§ Exercise prompt
Print the data again, exactly.

----------------

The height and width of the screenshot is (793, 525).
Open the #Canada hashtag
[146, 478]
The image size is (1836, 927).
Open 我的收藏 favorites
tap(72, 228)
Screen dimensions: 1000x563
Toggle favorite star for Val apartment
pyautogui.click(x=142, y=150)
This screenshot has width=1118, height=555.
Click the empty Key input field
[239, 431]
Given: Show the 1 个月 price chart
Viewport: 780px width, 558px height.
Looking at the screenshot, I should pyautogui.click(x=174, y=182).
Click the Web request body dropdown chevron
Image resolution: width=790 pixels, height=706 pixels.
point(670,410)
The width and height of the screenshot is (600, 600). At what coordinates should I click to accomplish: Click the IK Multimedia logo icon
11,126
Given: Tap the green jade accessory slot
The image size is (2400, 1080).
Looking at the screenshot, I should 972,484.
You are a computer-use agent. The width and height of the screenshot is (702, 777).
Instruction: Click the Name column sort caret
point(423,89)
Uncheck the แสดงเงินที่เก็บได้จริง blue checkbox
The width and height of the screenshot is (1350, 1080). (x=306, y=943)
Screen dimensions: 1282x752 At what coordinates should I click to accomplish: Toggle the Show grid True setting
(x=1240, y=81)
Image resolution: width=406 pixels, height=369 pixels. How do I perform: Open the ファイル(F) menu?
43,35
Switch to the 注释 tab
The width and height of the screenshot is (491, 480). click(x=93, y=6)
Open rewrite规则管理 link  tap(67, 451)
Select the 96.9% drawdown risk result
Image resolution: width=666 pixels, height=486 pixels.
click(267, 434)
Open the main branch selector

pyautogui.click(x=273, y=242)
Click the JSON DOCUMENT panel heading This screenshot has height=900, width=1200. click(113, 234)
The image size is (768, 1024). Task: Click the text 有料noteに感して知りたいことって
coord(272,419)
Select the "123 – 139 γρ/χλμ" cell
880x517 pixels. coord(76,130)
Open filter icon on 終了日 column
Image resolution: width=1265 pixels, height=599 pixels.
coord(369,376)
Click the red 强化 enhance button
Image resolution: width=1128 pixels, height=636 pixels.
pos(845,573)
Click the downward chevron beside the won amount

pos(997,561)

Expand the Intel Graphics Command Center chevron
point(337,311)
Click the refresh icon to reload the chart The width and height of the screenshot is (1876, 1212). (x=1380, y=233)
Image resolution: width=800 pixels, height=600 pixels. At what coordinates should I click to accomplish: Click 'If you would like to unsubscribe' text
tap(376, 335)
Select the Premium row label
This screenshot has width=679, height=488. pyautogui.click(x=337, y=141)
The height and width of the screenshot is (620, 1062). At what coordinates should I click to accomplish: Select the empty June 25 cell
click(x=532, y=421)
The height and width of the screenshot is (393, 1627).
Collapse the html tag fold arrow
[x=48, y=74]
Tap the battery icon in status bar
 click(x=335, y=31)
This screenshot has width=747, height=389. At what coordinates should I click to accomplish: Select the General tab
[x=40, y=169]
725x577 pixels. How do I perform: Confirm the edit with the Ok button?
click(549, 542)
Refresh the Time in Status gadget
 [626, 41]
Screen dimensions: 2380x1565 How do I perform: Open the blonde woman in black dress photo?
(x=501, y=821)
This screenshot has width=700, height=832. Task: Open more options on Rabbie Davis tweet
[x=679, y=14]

----------------

§ Result
The height and width of the screenshot is (793, 525).
Open the #Canada hashtag
[146, 478]
The image size is (1836, 927).
Open 我的收藏 favorites
tap(72, 228)
Screen dimensions: 1000x563
Toggle favorite star for Val apartment
pyautogui.click(x=142, y=150)
This screenshot has width=1118, height=555.
Click the empty Key input field
[239, 431]
Given: Show the 1 个月 price chart
Viewport: 780px width, 558px height.
Looking at the screenshot, I should pyautogui.click(x=174, y=182).
Click the Web request body dropdown chevron
Image resolution: width=790 pixels, height=706 pixels.
point(670,410)
The width and height of the screenshot is (600, 600). At what coordinates should I click to accomplish: Click the IK Multimedia logo icon
11,126
Given: Tap the green jade accessory slot
The image size is (2400, 1080).
Looking at the screenshot, I should 972,484.
You are a computer-use agent. The width and height of the screenshot is (702, 777).
Instruction: Click the Name column sort caret
point(423,89)
Uncheck the แสดงเงินที่เก็บได้จริง blue checkbox
The width and height of the screenshot is (1350, 1080). (x=306, y=943)
Screen dimensions: 1282x752 At what coordinates should I click to accomplish: Toggle the Show grid True setting
(x=1240, y=81)
Image resolution: width=406 pixels, height=369 pixels. How do I perform: Open the ファイル(F) menu?
43,35
Switch to the 注释 tab
The width and height of the screenshot is (491, 480). click(x=93, y=6)
Open rewrite规则管理 link  tap(67, 451)
Select the 96.9% drawdown risk result
Image resolution: width=666 pixels, height=486 pixels.
click(267, 434)
Open the main branch selector

pyautogui.click(x=273, y=242)
Click the JSON DOCUMENT panel heading This screenshot has height=900, width=1200. click(113, 234)
The image size is (768, 1024). Task: Click the text 有料noteに感して知りたいことって
coord(272,419)
Select the "123 – 139 γρ/χλμ" cell
880x517 pixels. coord(76,130)
Open filter icon on 終了日 column
Image resolution: width=1265 pixels, height=599 pixels.
coord(369,376)
Click the red 强化 enhance button
Image resolution: width=1128 pixels, height=636 pixels.
pos(845,573)
Click the downward chevron beside the won amount

pos(997,561)

Expand the Intel Graphics Command Center chevron
point(337,311)
Click the refresh icon to reload the chart The width and height of the screenshot is (1876, 1212). (x=1380, y=233)
Image resolution: width=800 pixels, height=600 pixels. At what coordinates should I click to accomplish: Click 'If you would like to unsubscribe' text
tap(376, 335)
Select the Premium row label
This screenshot has width=679, height=488. pyautogui.click(x=337, y=141)
The height and width of the screenshot is (620, 1062). At what coordinates should I click to accomplish: Select the empty June 25 cell
click(x=532, y=421)
The height and width of the screenshot is (393, 1627).
Collapse the html tag fold arrow
[x=48, y=74]
Tap the battery icon in status bar
 click(x=335, y=31)
This screenshot has width=747, height=389. At what coordinates should I click to accomplish: Select the General tab
[x=40, y=169]
725x577 pixels. How do I perform: Confirm the edit with the Ok button?
click(549, 542)
Refresh the Time in Status gadget
 [626, 41]
Screen dimensions: 2380x1565 How do I perform: Open the blonde woman in black dress photo?
(x=501, y=821)
This screenshot has width=700, height=832. Task: Open more options on Rabbie Davis tweet
[x=679, y=14]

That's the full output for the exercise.